Джек Дэвин уехал резидентом в Рим и на посту руководителя Опергруппы по Афганистану его сменил опытный ближневосточник Джек Андерсон. Это был высокий 45-летний мужчина атлетического телосложения. Ему довелось служить в бурлящем Ливане, где в начале своей карьеры он изучал арабский язык. Потом была служба в глуши Йемена и ряде стран Магриба, где он постигал переменчивые реалии исламского мира. Но только в Вашингтоне он по-настоящему отточил свое политическое мастерство. Это был абсолютно подходящий кандидат на роль руководителя Опергруппы по Афганистану, и, к моему удовлетворению, передача дел Андерсону от Джека Дэвина прошла без сучка без задоринки.

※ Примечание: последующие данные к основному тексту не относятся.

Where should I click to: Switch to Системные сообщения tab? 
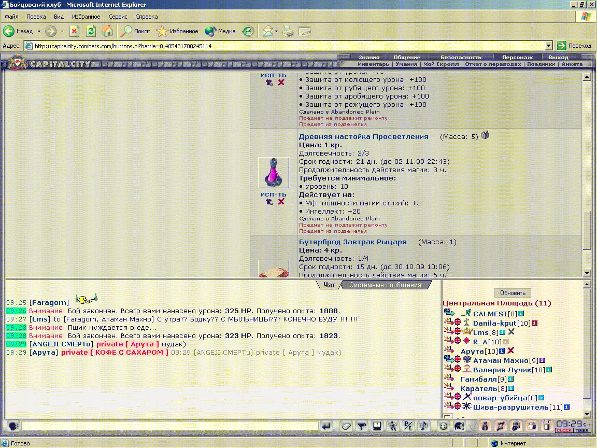385,285
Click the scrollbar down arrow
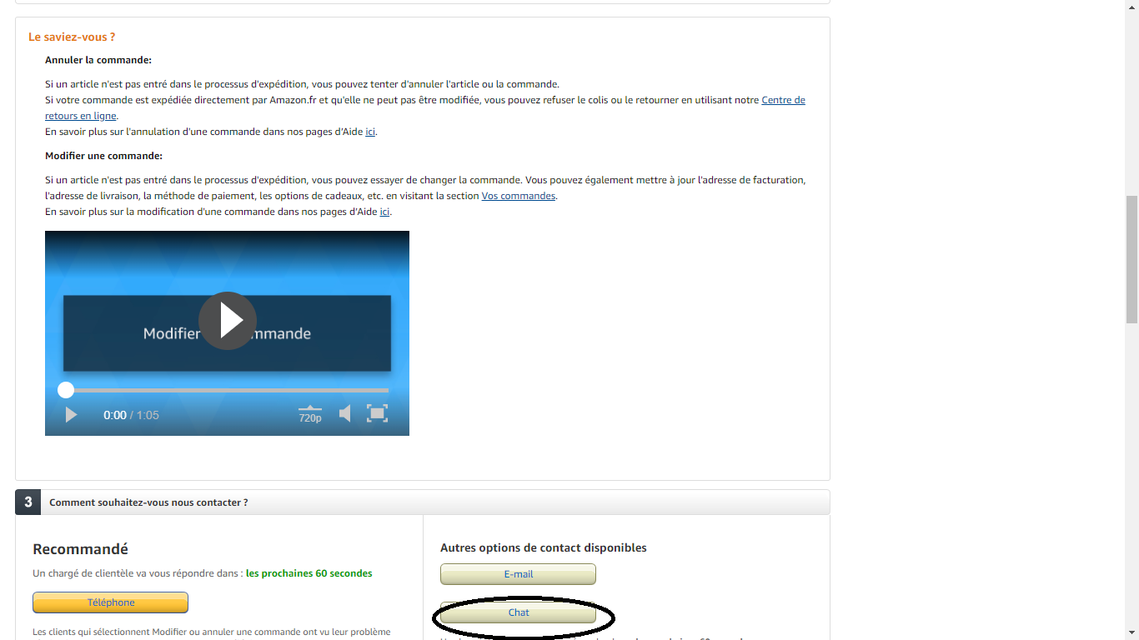This screenshot has height=640, width=1139. (x=1131, y=633)
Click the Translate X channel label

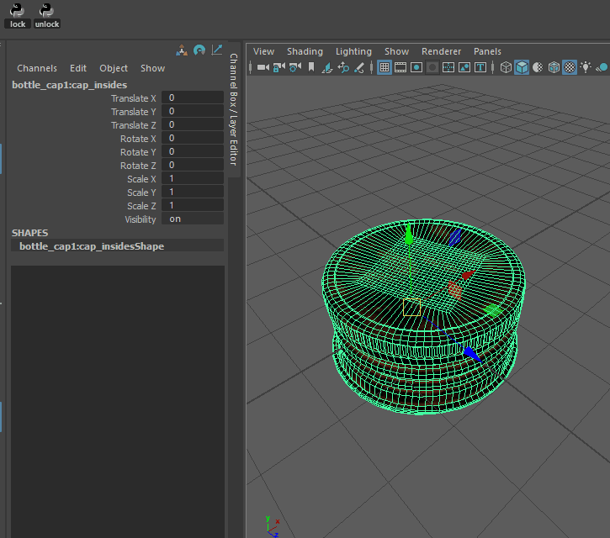click(x=133, y=98)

К весне 1987 года угроза с воздуха ослабла благодаря тому, что советские и афганские летчики стали летать выше потолка действия «Стингеров». На повестке дня оказались советские бронетанковые силы. На протяжении всех этих лет мы неоднократно просили дать повстанцам какое-то эффективное средство борьбы с советскими танками и бронетранспортерами, но безрезультатно. Проблема заключалась в дистанции. Противотанковый арсенал повстанцев — гранатомет РПГ-7, 72- и 82-миллиметровые безоткатные орудия были действенны только в радиусе до 300 ярдов. Обычно это означало, что моджахед мог сделать выстрел по танку или БТРу, но чаще всего после выстрела сам погибал.
Для изменения ситуации Андерсон решил — по возможности — каждый месяц поставлять в Афганистан какое-то новое оружие. Он сосредоточился на противотанковых средствах, которые будут вызывать такой же восторг афганских повстанцев, как и «Стингеры», и наводить такой же ужас на противника. Результаты были просто фантастическими. В течение двух месяцев ко мне поступили два новых вида противотанкового оружия, которые делали с броней танков то же, что «Стингеры» с авиацией.